_Exercise requirements_
Counting every line in the entries below where the word "computer" occurs, report how many there are. Give only that number.

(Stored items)
________
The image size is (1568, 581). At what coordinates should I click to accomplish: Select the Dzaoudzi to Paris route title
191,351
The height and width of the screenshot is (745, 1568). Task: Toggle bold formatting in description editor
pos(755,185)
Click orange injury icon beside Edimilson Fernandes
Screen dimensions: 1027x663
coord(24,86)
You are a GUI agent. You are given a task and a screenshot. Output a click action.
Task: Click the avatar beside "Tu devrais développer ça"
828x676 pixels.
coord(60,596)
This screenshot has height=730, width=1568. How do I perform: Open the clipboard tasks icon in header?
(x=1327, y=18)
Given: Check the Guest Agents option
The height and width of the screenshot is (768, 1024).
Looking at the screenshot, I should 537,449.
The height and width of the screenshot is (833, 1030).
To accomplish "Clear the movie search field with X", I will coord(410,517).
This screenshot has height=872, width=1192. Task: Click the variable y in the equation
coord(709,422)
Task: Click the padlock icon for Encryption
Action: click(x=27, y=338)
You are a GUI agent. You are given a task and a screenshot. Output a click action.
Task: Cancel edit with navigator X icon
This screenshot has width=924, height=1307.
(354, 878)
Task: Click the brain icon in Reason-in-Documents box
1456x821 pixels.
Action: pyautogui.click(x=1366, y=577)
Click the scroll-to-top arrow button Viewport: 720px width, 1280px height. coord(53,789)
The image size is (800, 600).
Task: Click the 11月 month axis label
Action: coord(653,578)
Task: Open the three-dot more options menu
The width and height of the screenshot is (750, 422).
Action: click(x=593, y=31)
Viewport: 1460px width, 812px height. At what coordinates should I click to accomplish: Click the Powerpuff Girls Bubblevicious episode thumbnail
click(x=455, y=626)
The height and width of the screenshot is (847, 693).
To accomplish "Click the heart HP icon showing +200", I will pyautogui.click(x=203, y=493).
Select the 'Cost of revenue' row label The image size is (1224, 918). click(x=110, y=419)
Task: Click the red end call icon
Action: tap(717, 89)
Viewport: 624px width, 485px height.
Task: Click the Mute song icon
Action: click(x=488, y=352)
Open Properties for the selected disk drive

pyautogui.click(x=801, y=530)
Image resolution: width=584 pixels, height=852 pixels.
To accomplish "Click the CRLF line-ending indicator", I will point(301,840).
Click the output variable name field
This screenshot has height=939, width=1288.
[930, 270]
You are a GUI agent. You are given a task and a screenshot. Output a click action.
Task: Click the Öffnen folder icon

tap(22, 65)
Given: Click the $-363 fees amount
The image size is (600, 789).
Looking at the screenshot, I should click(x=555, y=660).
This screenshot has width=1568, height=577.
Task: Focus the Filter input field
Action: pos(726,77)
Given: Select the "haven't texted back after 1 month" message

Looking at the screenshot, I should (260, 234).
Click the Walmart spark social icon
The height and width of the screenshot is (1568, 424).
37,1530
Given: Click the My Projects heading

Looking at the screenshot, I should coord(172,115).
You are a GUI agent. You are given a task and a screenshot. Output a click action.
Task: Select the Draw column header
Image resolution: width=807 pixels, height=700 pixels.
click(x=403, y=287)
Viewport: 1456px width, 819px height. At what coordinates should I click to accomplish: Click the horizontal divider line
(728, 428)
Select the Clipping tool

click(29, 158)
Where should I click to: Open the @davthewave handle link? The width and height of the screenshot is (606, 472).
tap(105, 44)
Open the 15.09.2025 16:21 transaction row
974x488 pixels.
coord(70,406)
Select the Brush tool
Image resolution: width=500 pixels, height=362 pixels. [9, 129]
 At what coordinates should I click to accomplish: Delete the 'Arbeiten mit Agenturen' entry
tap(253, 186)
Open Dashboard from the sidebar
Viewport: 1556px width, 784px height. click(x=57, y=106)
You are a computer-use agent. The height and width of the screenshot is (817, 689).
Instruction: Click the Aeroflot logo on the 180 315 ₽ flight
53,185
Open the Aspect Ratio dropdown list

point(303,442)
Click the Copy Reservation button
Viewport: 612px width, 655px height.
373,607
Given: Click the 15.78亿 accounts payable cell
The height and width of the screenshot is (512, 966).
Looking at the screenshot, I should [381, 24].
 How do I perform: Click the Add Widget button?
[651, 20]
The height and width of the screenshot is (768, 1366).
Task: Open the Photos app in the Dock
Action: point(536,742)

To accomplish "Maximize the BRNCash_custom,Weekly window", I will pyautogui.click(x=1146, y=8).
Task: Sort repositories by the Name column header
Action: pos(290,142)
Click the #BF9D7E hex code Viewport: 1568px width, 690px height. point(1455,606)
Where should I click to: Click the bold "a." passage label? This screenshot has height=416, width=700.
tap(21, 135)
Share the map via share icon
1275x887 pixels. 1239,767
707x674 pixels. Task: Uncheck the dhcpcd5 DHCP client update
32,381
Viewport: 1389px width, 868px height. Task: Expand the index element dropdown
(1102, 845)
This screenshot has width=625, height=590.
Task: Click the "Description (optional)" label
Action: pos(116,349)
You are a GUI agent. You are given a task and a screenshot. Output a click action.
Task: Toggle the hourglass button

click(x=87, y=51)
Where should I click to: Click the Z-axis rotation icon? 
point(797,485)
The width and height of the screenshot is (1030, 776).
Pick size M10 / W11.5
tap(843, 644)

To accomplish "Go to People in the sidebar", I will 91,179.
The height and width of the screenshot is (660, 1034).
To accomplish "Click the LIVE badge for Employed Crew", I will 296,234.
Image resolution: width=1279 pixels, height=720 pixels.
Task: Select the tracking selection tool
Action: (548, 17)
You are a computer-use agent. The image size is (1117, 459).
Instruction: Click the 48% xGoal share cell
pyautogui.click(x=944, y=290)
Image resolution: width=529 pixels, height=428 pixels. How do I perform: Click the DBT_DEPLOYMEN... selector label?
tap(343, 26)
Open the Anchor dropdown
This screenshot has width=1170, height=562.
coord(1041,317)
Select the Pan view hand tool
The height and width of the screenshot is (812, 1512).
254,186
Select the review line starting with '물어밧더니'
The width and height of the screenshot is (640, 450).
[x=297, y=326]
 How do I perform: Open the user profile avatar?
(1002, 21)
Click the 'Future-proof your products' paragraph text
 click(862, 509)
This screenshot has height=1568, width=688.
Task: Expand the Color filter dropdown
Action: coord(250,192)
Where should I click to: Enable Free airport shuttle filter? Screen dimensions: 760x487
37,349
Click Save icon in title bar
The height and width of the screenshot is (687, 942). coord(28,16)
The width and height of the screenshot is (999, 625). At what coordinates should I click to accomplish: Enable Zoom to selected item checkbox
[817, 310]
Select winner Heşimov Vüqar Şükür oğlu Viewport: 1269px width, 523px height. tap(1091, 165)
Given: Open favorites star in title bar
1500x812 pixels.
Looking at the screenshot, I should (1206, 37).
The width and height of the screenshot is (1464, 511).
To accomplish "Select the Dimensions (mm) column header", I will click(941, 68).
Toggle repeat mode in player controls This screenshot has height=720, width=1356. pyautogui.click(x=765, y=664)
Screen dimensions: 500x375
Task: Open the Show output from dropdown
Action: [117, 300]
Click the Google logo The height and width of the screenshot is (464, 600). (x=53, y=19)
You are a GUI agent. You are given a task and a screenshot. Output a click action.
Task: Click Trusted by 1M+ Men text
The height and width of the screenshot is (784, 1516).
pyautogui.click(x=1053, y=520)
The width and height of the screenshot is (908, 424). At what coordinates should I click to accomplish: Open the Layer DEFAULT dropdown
________
_Task output_
2